Menu

Hanga-Aro-Rau leading regional transformation to address workforce needs

“Hanga-Aro-Rau has been outstanding in seeking the voice of industry, interviewing people and showing up for us.” – Raymond Clark, Workforce Central Dunedin

Hanga-Aro-Rau Workforce Development Council (WDC) is working alongside Workforce Central Dunedin to address workforce needs now and for the future. In collaboration with Waihanga Ara Rau, a new Trades Essentials programme has been developed to support the needs of the region. In its creation, qualification developers worked in partnership with industry and providers at advisory group meetings, developing the specific learning outcomes that industry needs. The programme is now being implemented to address future skills shortages and support the workforce demands of the New Dunedin Hospital.

“We know that the workforce needs of the new hospital cannot be met locally, so Workforce Central Dunedin is acting as a hub designed to bring those people and skills here from the regions,” says Raymond Clark, Workforce Central Dunedin Operations Manager. “The Trades Essentials programme was imagined to establish our future workforce needs, find a cohort to fill that need, and proactively train them now.”

Hanga-Aro-Rau has been working alongside Workforce Central Dunedin to develop a roadmap for what has become the wider Trades Essentials programme. “Hanga-Aro-Rau set up an advisory skills group and created a framework for what Trade Essentials might look like. That work has been ongoing for three months and we’re now preparing to take it to NZQA.” “Trades Essentials is designed to enhance employment opportunities and prepare people to enter the trades workforce for the first time,” says Jack Newton, Hanga-Aro-Rau Qualifications System Developer. “It is a unique solution for ākonga to gain recognition for the essential core skills, knowledge, aptitude and attributes needed to enter the workforce successfully.”

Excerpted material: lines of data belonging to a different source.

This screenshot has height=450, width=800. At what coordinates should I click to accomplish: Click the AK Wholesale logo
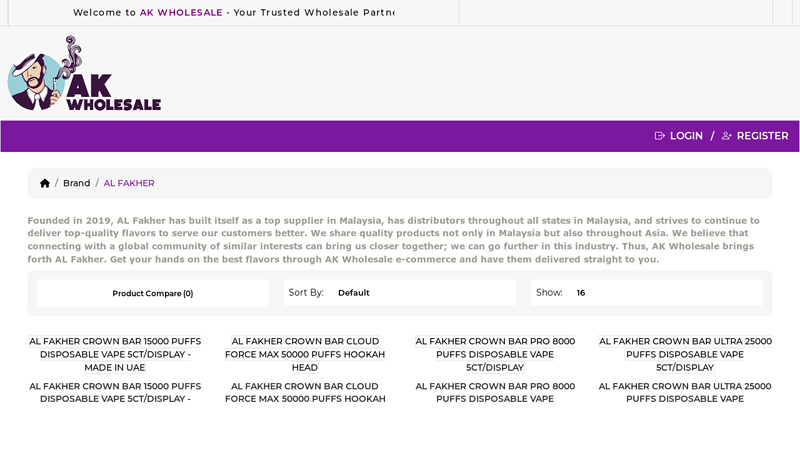pyautogui.click(x=84, y=74)
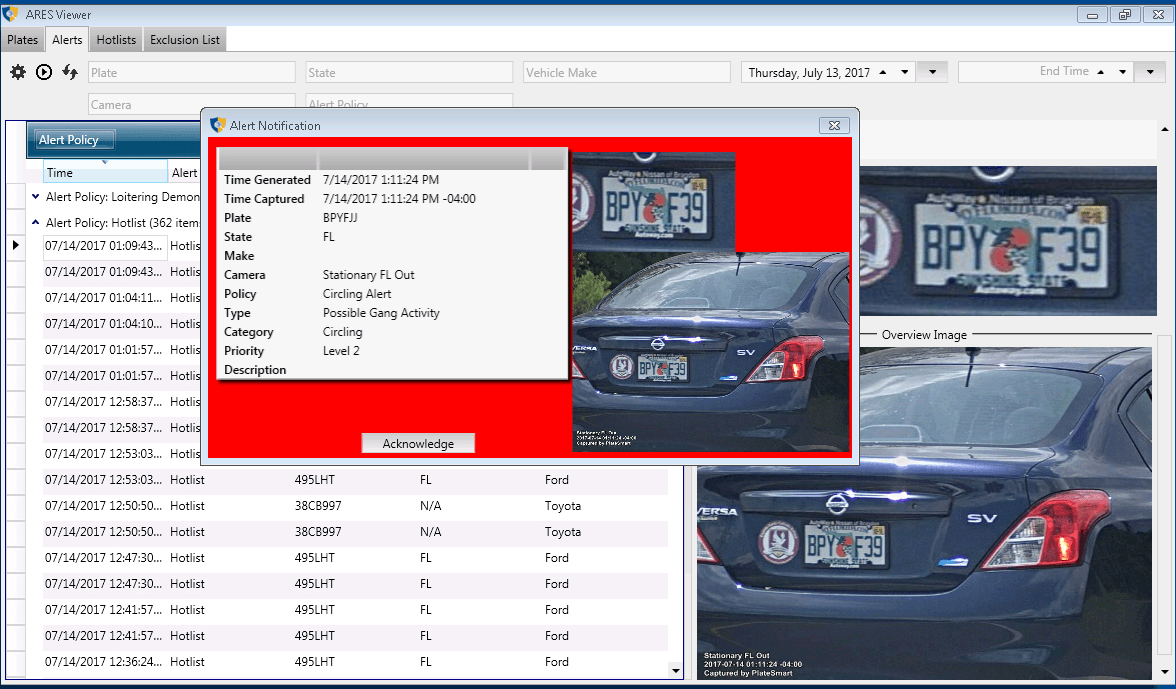1176x689 pixels.
Task: Open calendar dropdown beside July 13 date
Action: [932, 71]
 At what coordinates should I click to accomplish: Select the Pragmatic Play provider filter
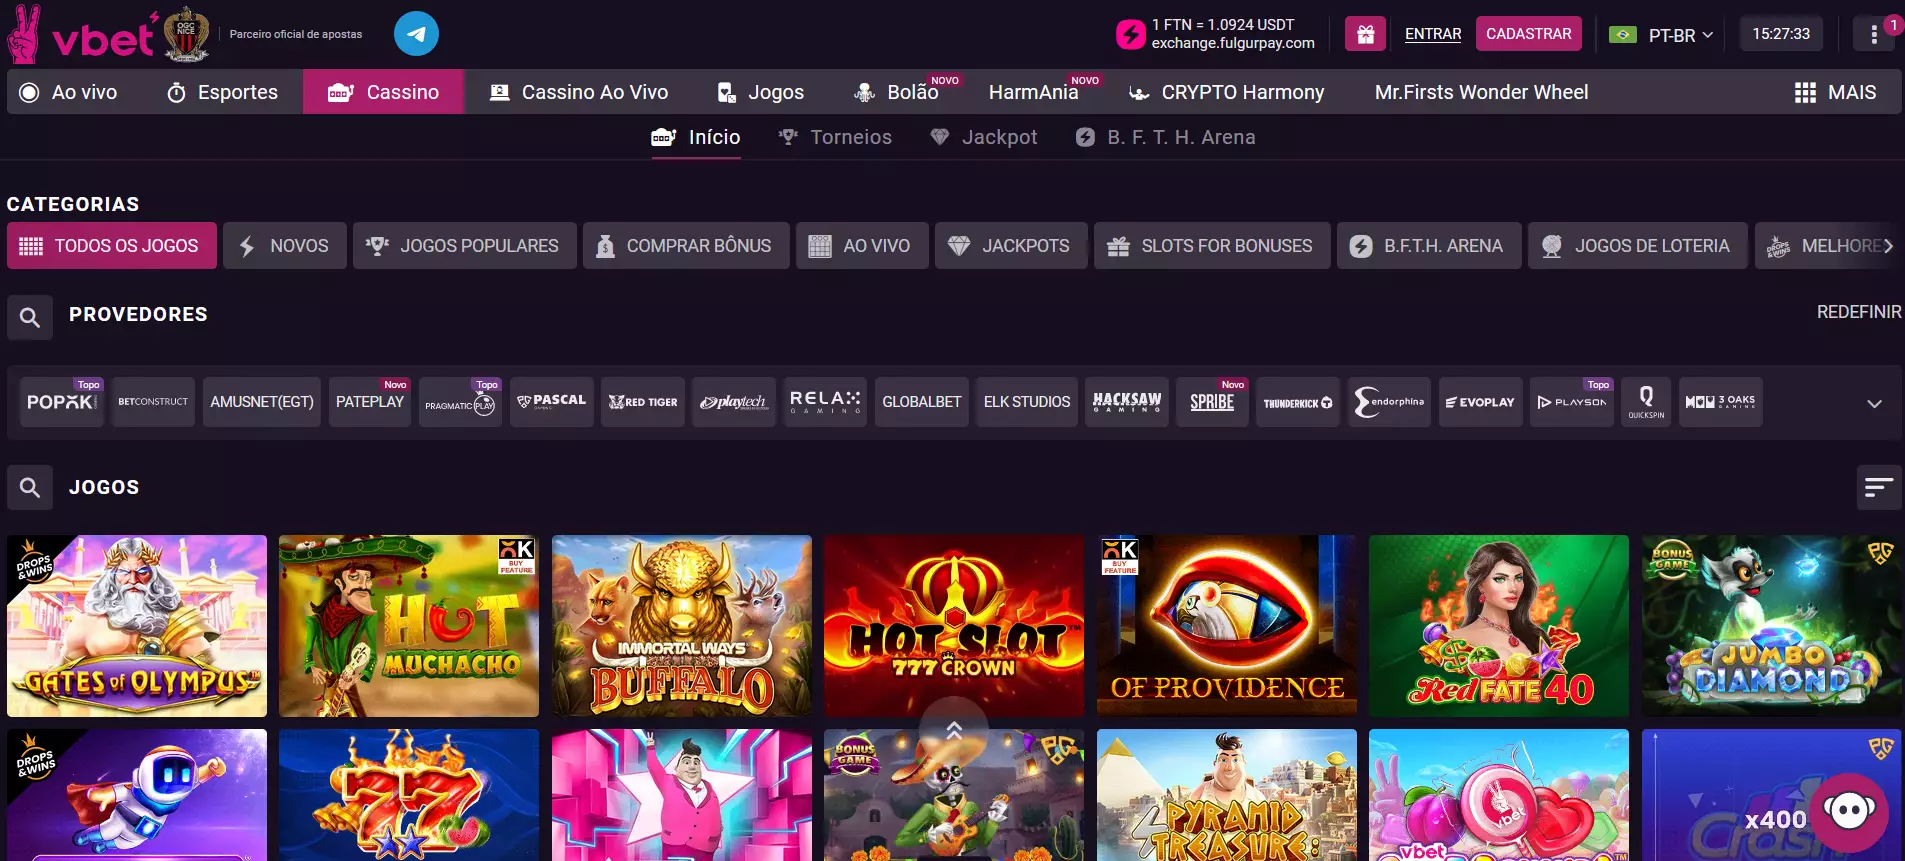click(x=460, y=402)
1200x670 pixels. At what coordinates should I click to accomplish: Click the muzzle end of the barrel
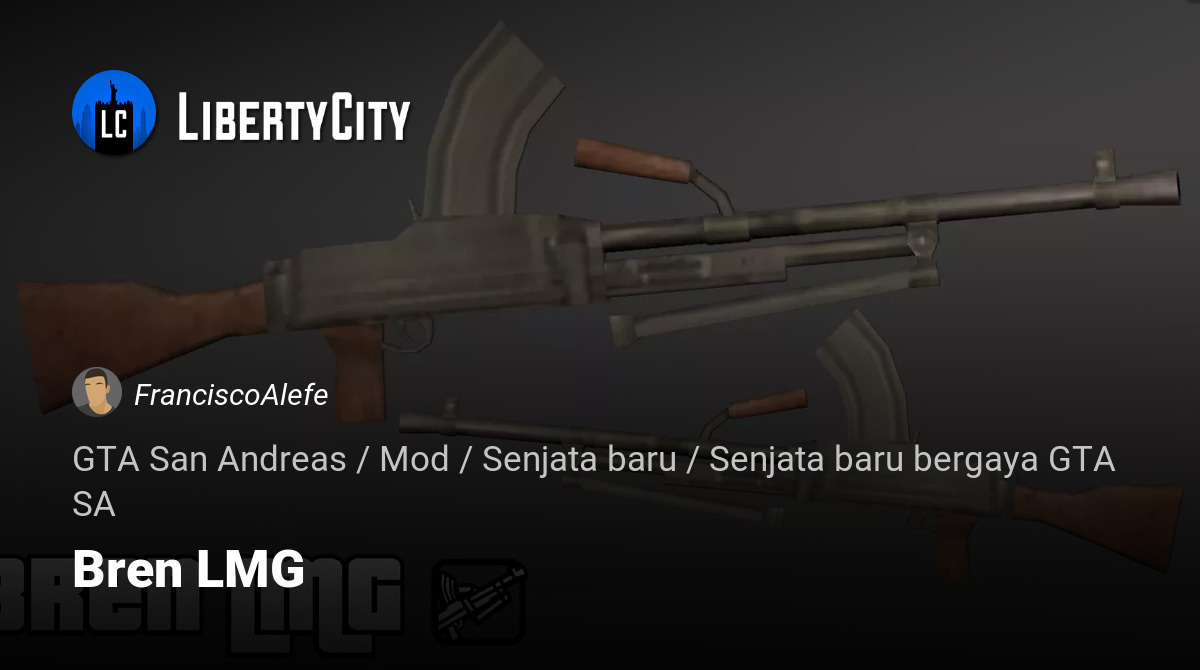pos(1158,189)
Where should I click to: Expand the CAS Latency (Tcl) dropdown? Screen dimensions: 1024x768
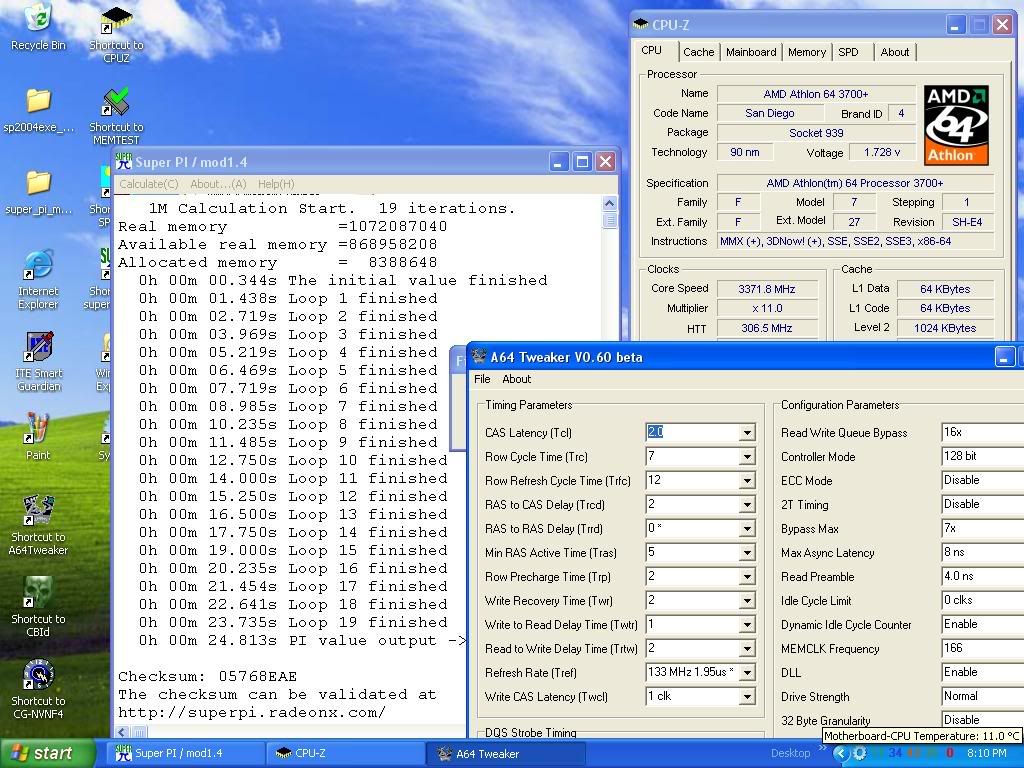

This builds upon work that Workforce Central Dunedin has been doing in collaboration with Waihanga Ara Rau since May 2023, including developing a cable-laying qualification (pending NZQA approval). The goal, Raymond says, is to get more trade workers employment-ready now. “We couldn’t do that on our own, so we reached out to Waihanga Ara Rau for their help in creating a bridging programme for construction and infrastructure learners who aren’t likely to do full polytech qualification, and who might struggle to get an apprenticeship as a result. These are people to whom we want to give a leg up, as we know that they can contribute productively with the right support and training. Using the huge catalyst of the Dunedin Hospital build to mobilise this idea, Waihanga Ara Rau and Hanga-Aro-Rau have ran with it and worked with us to create a practical, targeted training for aspiring professionals who may not go the apprenticeship route, but who now have the tools to become a skilled trades assistant or handyman.”

This new approach to learning will remove some of the historical barriers for employees to get into an apprenticeship, Raymond says. “Not everyone is a good fit for the polytech system and some people find the formal study too long; they’d like to learn in smaller chunks. Micro-credentials make learning smaller, practical and more accessible. The WDCs are bringing that lens to the ecosystem and enabling industry to see that it’s possible to do learning differently and more quickly while still getting a great result. Those who complete the Trades Essentials programme will be the next apprentices because they’ve already done that first step and can now get a foot into industry.”

Workforce Central Dunedin has benefitted from both a local presence by Waihanga Ara Rau and nationwide support from the Hanga-Aro-Rau team, Raymond says. “Waihanga Ara Rau has a relationship manager based here in Dunedin who has been incredibly available with accessible, innovative solutions, and Hanga-Aro-Rau has been outstanding in seeking the voice of industry, interviewing people and showing up for us. Both teams have put in time with our stakeholders and given us confidence that we can have ownership of and access to pathways into industry. We feel that those relationships are being well maintained and that we’re not only being heard, but we’re also seeing the follow-through of those discussions. For us, the positive impact of the WDCs over the last 18 months has been massive.”

Raymond says he can already see these collaborative relationships gaining momentum in the years ahead. “Both WDCs have allowed us to imagine things and bring innovation we could never have achieved on our own. They are the main connectors of Industry Training Organisations, Te Pūkenga and industry; they’re uniquely placed in the landscape to pull different groups together. Their willingness to be innovative is what will shape our future, and I believe that they will only grow in terms of their influence. We had no real options around qualifications before the WDCs; we didn’t think that inventing a new qualification was something we could do. Very quickly, Waihanga Ara Rau and Hanga-Aro-Rau gave us the confidence and the capability to achieve something that we never would’ve believed possible two years ago.”